Thursday, April 3, 2014
Would raising the minimum wage in Washington help the poor? Would it hurt business and increase unemployment? Neither? Both?
Back in January, we took on that question, and came to the frustrating conclusion that the evidence was by no means clear. In fact, it’s a long, long running debate among economists.
Afterward, a Congressional Budget Office report examined the issue, and determined that an increase of the national minimum wage to $10.10 could cost the country about 500,000 jobs but would move 900,000 people above the poverty level.
But tonight at Gonzaga’s Wolff Auditorium in the Jepson Building from from 7:00-8:45 pm, the proposition will be debated by some big names. It’s put on by the Washington Policy Center, a conservative think-tank that clearly opposes the minimum wage, but has included some heavy hitters on both sides.
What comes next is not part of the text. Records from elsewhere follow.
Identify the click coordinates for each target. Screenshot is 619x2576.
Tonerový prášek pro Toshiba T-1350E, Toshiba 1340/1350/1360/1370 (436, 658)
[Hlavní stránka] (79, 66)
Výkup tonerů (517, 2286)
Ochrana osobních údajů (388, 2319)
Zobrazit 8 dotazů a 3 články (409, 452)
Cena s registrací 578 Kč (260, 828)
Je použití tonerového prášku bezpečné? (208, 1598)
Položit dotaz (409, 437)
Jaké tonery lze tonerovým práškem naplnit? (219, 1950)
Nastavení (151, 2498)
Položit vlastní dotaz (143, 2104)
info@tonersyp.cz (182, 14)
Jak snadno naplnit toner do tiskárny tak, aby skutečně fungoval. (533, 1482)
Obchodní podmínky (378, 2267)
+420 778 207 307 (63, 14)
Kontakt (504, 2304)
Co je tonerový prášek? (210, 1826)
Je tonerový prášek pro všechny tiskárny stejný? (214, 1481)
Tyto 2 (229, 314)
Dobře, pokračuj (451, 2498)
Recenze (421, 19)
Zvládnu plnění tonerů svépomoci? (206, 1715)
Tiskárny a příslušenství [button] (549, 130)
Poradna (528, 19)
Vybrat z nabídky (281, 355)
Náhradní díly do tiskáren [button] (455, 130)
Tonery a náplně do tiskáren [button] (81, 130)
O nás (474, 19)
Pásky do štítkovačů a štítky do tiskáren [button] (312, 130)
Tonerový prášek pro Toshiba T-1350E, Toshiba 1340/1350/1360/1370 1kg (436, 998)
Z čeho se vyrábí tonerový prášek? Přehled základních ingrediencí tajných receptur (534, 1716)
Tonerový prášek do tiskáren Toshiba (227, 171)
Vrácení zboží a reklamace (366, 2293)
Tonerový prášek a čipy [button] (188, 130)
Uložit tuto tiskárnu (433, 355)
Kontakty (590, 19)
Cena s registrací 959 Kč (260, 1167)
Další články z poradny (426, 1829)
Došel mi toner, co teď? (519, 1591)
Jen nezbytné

KREM anchor Nadine Woodward will be asking the questions, and panelists include:
On the probably-against-an-increase side
Steve Moore with the Wall Street Journal Editorial Board. Here he is, according to the blog of the conservative Heritage foundation, “demolishing the argument for a higher minimum wage.”
Kevin Parker, a Republican politician and local Dutch Bros owner, who has received some praise even from liberals for his efforts to help those in poverty. Yet Parker isn’t a fan of a minimum wage increase.
"We had an employee that works with us," Parker told us back in January. "She was a single mom, she was coming out of three or four generations of poverty, raising a kid all by herself. She wants to go to Stanford." But Parker noted that if he had to pay everyone a higher minimum wage, he couldn't afford to pay her as much as he wanted.
Eric Fruits, from Portland State University. He studied Oregon and Washington specifically and found that Washington and Oregon’s automatic increases in the minimum wage reduced employment, especially for young people.
On the probably-for-an-increase side
Timm Ormsby: A Spokane Democratic state rep who, with a few of his colleagues, cheekily proposed a bill last year to give a “training wage” – only 75 percent of their salary – for legislators the first two years in office. It was a clear parody of a Senate Republican bill to apply a lower minimum wage to workers for their first 680 hours
Sarah Jane Glynn, with the liberal Center for American Progress. Here she is discussing the minimum wage with Bloomberg, along with Steve Forbes, of the magazine that bears his name.
T. William Lester of the University of North Carolina. He was a co-author on a research study that found that, when they compared county-pairs with big minimum-wage disparities (Spokane and Kootenai are one example) they found no adverse negative effects to a higher minimum wage.